AI worm research from the University of Toronto shows how agentic AI could make old-school malware much more adaptive.
The team built a prototype worm in a secure digital lab. It used publicly accessible AI models to reason through attacks, adapt to different machines, and spread without a human steering each step.
That is the scary part. Traditional worms usually rely on one known flaw. Patch that flaw quickly enough, and defenders can slow the spread. The researchers argue an AI-driven worm could examine each new target, choose a strategy, and use compromised machines as more infrastructure for the next move.
What the researchers actually showed
The University of Toronto story says the work was designed to help defenders prepare, not to release a ready-made attack. The full CleverHans Lab research page describes an adaptive computer worm that can use reasoning, memory and tool access while moving across a mixed network.

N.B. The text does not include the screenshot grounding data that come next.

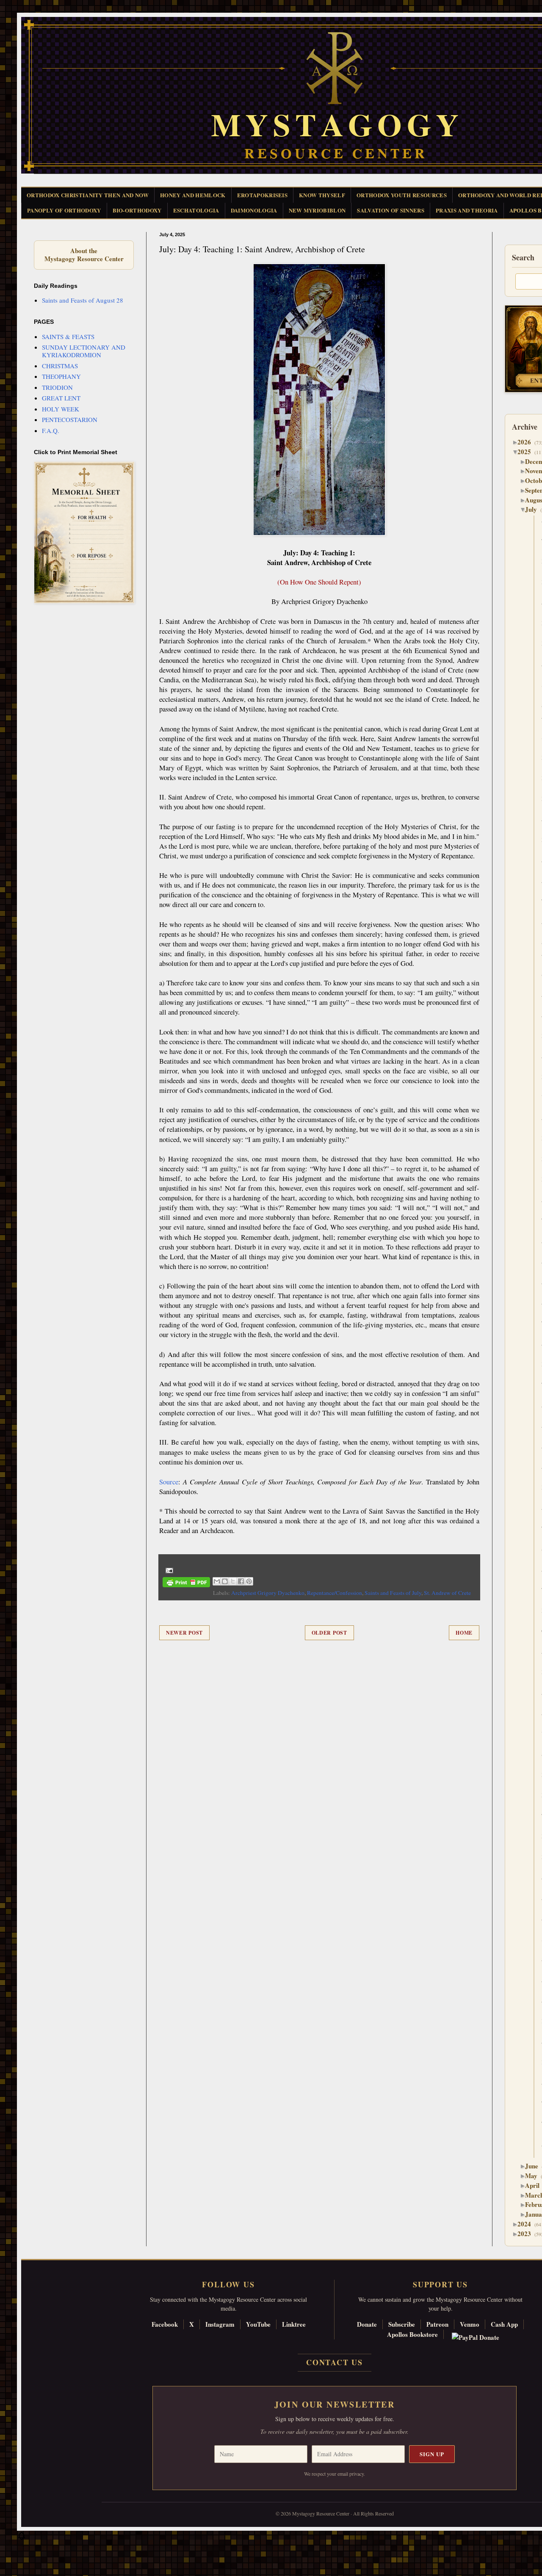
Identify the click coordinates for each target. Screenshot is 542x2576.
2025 (527, 451)
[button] (21, 2538)
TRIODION (57, 387)
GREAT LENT (61, 398)
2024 (527, 2224)
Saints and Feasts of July (393, 1593)
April (535, 2185)
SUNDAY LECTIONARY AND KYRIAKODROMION (83, 351)
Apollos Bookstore (412, 2334)
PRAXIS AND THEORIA (467, 210)
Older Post (329, 1632)
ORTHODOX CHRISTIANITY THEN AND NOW (88, 195)
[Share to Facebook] (241, 1581)
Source (168, 1482)
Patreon (437, 2324)
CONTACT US (334, 2362)
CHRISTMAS (60, 365)
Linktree (294, 2324)
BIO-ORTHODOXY (137, 210)
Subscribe (401, 2324)
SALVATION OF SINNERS (390, 210)
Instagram (220, 2324)
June (534, 2166)
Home (464, 1632)
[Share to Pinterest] (249, 1581)
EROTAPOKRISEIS (262, 195)
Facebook (165, 2324)
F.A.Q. (50, 430)
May (534, 2175)
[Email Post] (168, 1569)
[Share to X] (233, 1581)
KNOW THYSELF (322, 195)
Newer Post (184, 1632)
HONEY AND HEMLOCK (193, 195)
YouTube (258, 2324)
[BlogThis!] (225, 1581)
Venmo (469, 2324)
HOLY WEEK (60, 409)
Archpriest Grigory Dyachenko (267, 1593)
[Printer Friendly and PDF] (186, 1583)
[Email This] (217, 1581)
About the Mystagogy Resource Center (84, 255)
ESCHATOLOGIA (196, 210)
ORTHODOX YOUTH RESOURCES (402, 195)
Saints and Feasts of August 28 (82, 300)
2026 (527, 442)
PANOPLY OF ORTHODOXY (64, 210)
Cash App (504, 2324)
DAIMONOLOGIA (254, 210)
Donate (367, 2324)
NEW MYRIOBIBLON (317, 210)
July (534, 509)
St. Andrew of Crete (447, 1593)
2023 (527, 2233)
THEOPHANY (61, 376)
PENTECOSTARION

The researchers also posted a preprint on arXiv. Their warning is not that every chatbot is suddenly malware. It is that cheap, available models can already support enough planning to change the economics of cyberattacks.
Why this matters for normal devices
U of T says the risk could extend beyond laptops and servers to cameras, printers, smart thermostats and other internet-connected devices. Some devices are valuable because they hold data. Others are valuable because they become a foothold.

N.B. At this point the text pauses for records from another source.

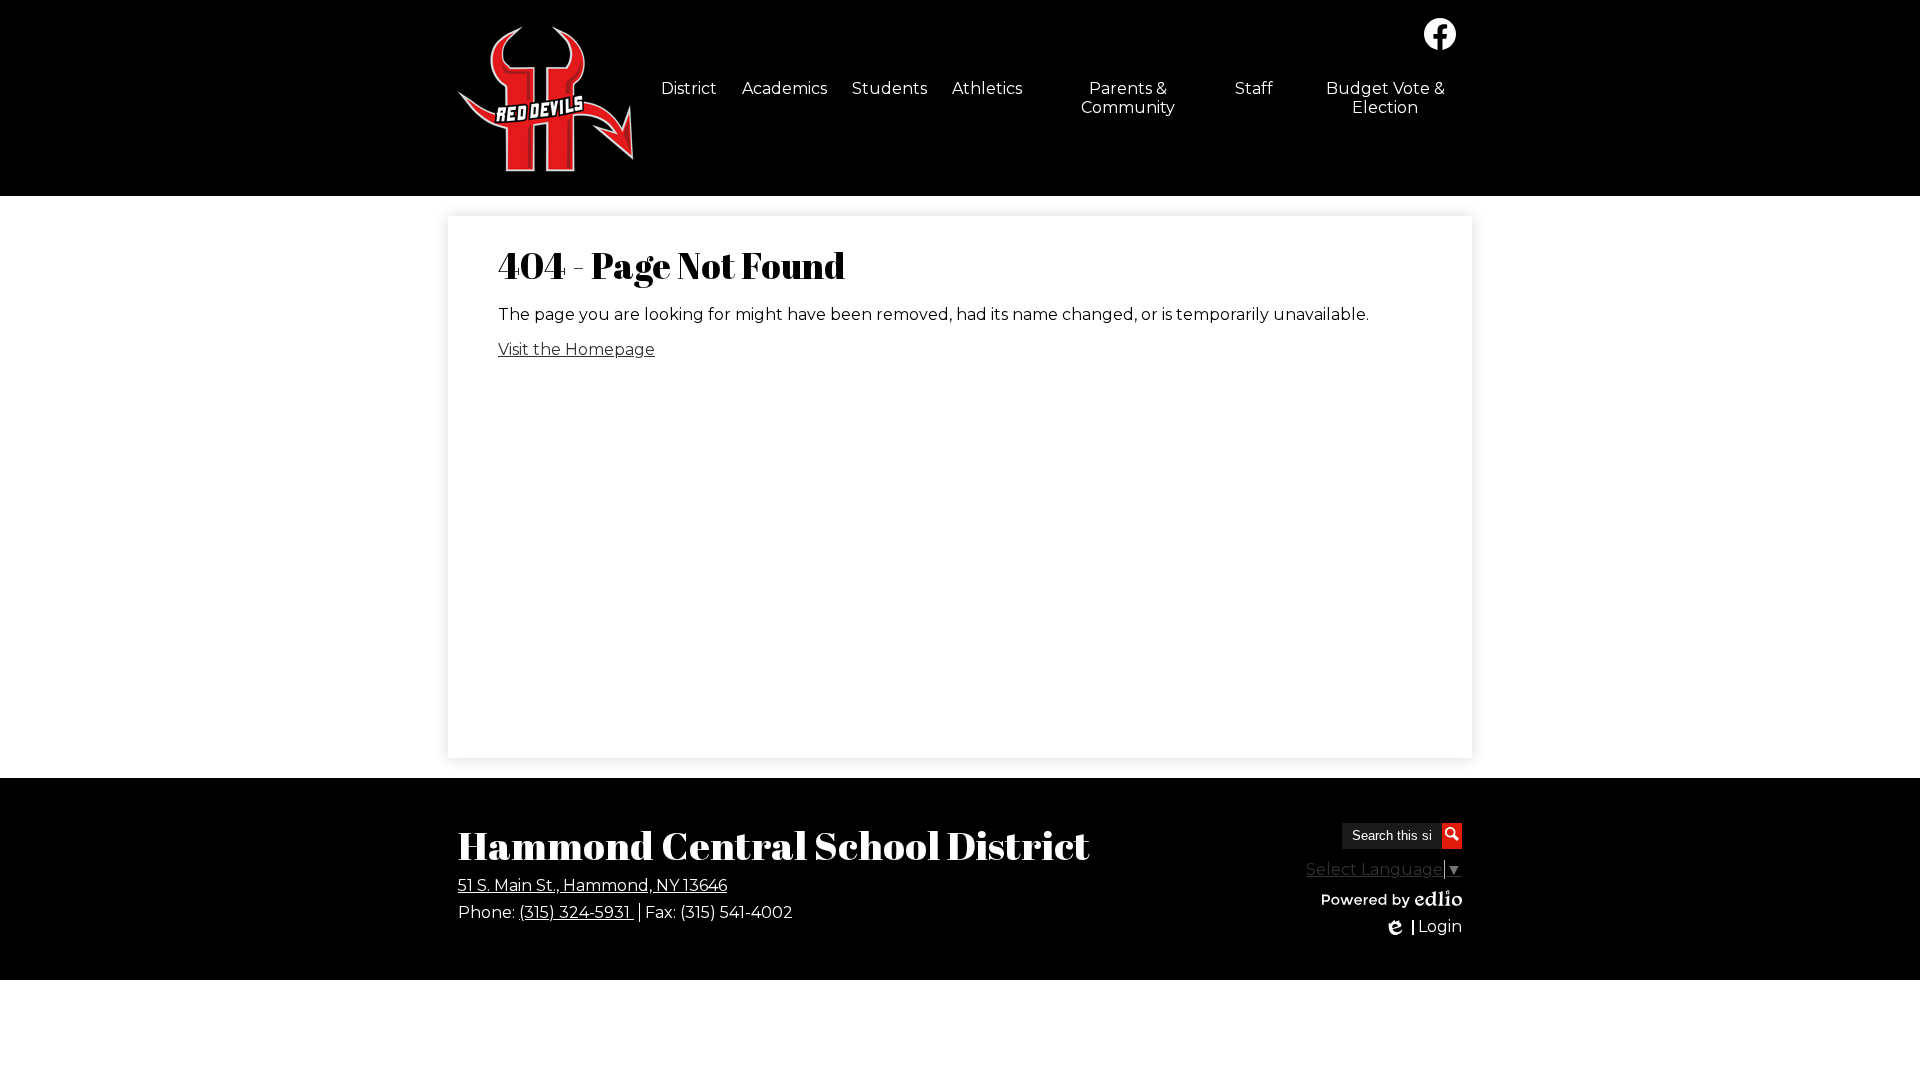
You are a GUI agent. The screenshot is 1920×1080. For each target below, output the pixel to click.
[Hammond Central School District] (542, 98)
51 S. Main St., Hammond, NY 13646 (592, 885)
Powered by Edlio (1392, 899)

That makes patching and basic security hygiene more important, not less. Weak passwords, forgotten devices and slow updates give automated attacks more room to work. Tech My Money has also covered how platform makers are pushing more safety into everyday tech, including Android fake call detection. The same trend applies here: more AI power means defenders need better automation too.
The researchers did not say users should panic. The better takeaway is that AI security is moving from theoretical model behavior into real network-defense planning. If the warning is early enough, defenders still have time to harden the boring stuff before attackers automate it.